◆ **Excerpted text**
>>

Applying You Build It You Run It at scale maximises the potential for fast deployment lead times, and fast incident resolution times across an IT department. It incentivises Delivery teams to increase operability via failure design, product telemetry, and cumulative learning. It is a revenue insurance policy, that offers high risk coverage at a high premium. This is in contrast to You Build It Ops Run It at scale, which offers much lower risk coverage at a lower premium.

You Build It You Run It at scale can be intimidating. It has a higher engineering cost than You Build It Ops Run It at scale, as the table stakes are higher. These include a centralised catalogue of service ownership, detailed runbooks, on-call training, and global operability measures. It can also have support costs that are significantly higher than You Build It Ops Run It at scale.

<<

◆ **Raw data**
>>

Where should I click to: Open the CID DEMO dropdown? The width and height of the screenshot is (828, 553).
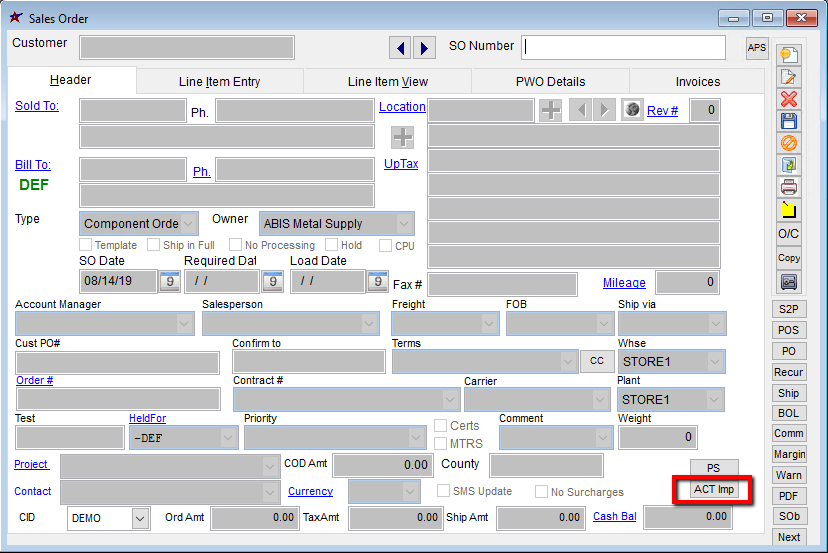tap(139, 518)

<<

◆ **To-do list**
a - According to the passage on You Build It You Run It, what does that approach push Delivery teams to increase, and by what means?
b - From the passage on You Build It You Run It, transcribe everything from "Applying You Build" down to "It at scale.".

◆ **Task results**
a - Operability, through failure design, product telemetry, and cumulative learning.

b -
Applying You Build It You Run It at scale maximises the potential for fast deployment lead times, and fast incident resolution times across an IT department. It incentivises Delivery teams to increase operability via failure design, product telemetry, and cumulative learning. It is a revenue insurance policy, that offers high risk coverage at a high premium. This is in contrast to You Build It Ops Run It at scale, which offers much lower risk coverage at a lower premium.

You Build It You Run It at scale can be intimidating. It has a higher engineering cost than You Build It Ops Run It at scale, as the table stakes are higher. These include a centralised catalogue of service ownership, detailed runbooks, on-call training, and global operability measures. It can also have support costs that are significantly higher than You Build It Ops Run It at scale.